4. 「個人向け国債」と「定期預金」、どちらを選ぶべき?

「個人向け国債」と「定期預金」、どちらを選ぶべきか悩む人も多いのではないでしょうか。

いずれも安全性の高い金融商品ですが、性質には違いがあります。

ここでは、それぞれの特徴を踏まえつつ、お金の使い道や目的、何を重視するかに応じた判断のポイントを整理していきます。

4.1 個人向け国債が「定期預金より優位」となる3つのケースとは

個人向け国債は、国が元本と利子の支払いを保証しているため、安全性が非常に高い点が最大の特徴です。

ケース1:資産の「守り」と「安心感」を最重視したい場合

判断の基準となるのは、「元本割れのリスクをどれだけ避けたいか」です。

国債は元本割れの可能性が極めて低く、資産を減らしたくない高齢者や退職金を受け取った後の運用先としても適しています。
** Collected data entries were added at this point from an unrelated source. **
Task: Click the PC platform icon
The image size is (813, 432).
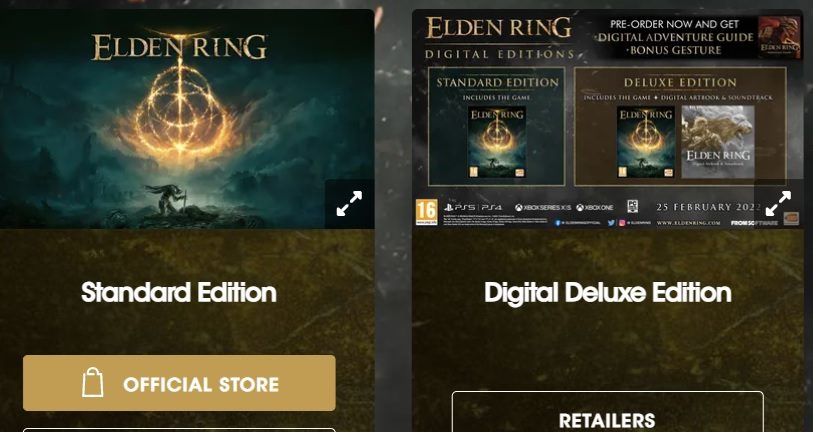Action: (633, 206)

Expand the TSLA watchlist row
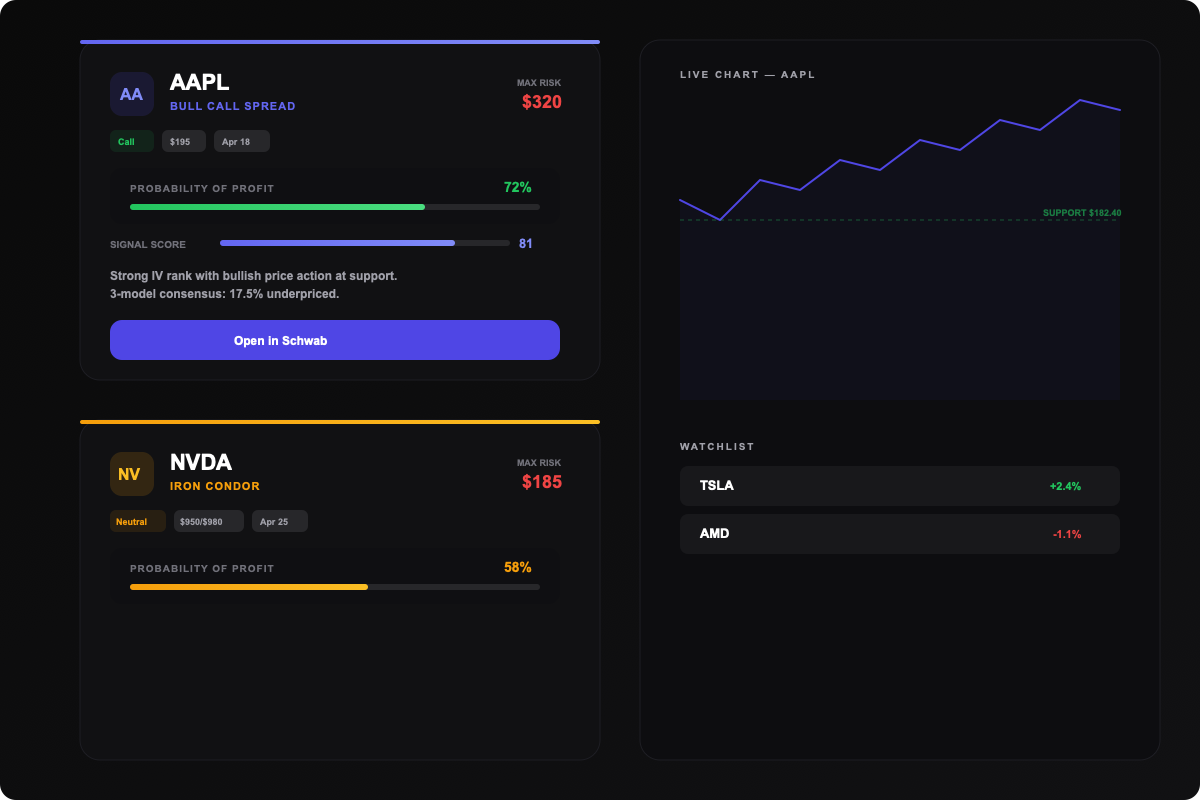[x=899, y=486]
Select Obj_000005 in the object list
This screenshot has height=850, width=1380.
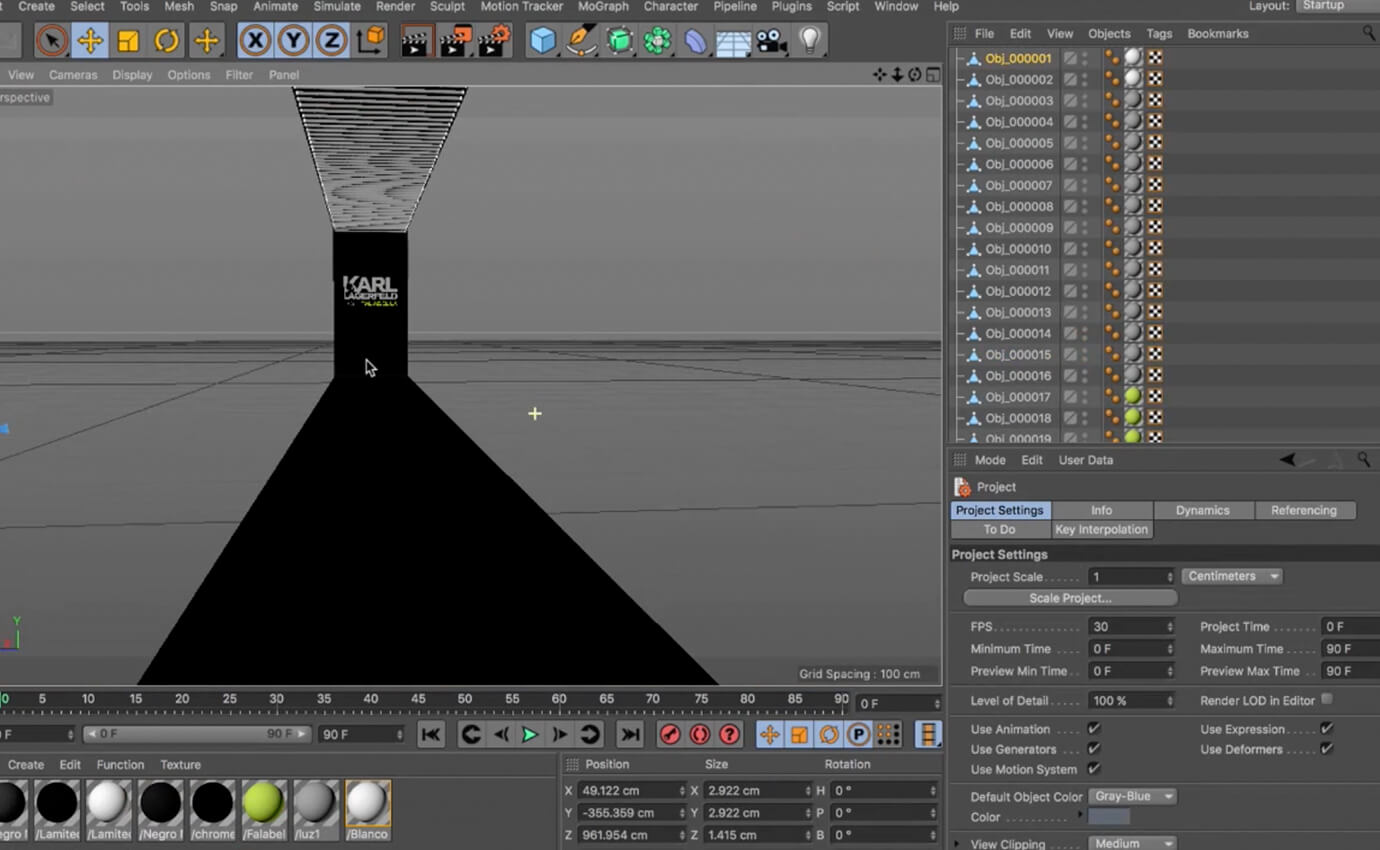1018,143
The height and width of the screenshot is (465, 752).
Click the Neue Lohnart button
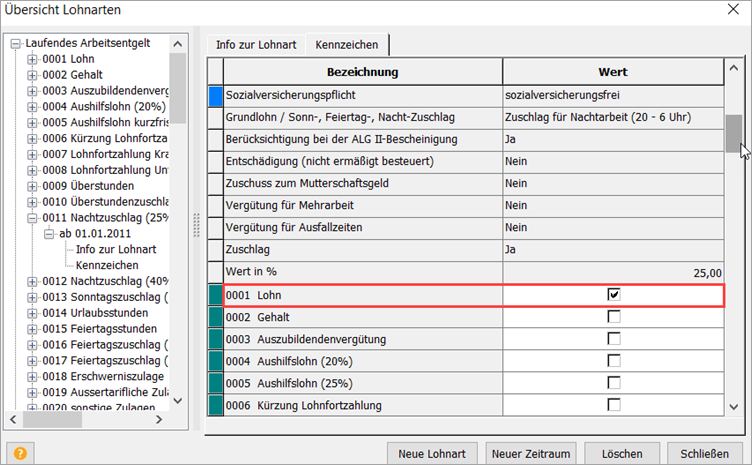(432, 452)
また、投資に不慣れな人が、リスクを抑えながら資産運用を始める際の選択肢としても向いているでしょう。

ケース2:将来的な金利上昇を見込んでいる場合

判断のポイントは「金利がどれだけ柔軟に変わるか」です。

変動10年型の個人向け国債は、半年ごとに利率が見直される仕組みのため、今後日本の金利が上昇していくと考える場合には、有利に働く可能性があります。

一方、定期預金は原則として満期まで金利が固定されるため、金利が上昇しても途中で利息が増えることはありません。

その点、個人向け国債であれば、金利動向に応じて受け取れる利息が増える余地があります。

なお、金融機関によっては変動金利型の定期預金を取り扱っている場合もあります。

国債だけでなく、適用利率の推移も含めて比較検討するとよいでしょう。

ケース3:運用資産の分散で「安全性を重視した資産」を確保したい場合

判断の視点は「ポートフォリオ全体の安定性を高めること」です。

株式や投資信託といった価格変動のある資産を保有している場合、資産配分の一部に極めて安全性の高い個人向け国債を組み入れることで、ポートフォリオ全体の安定性を確保しやすくなります。

リスク資産と安全資産をバランスよく組み合わせる手段として、個人向け国債を活用するのは有効な考え方といえるでしょう。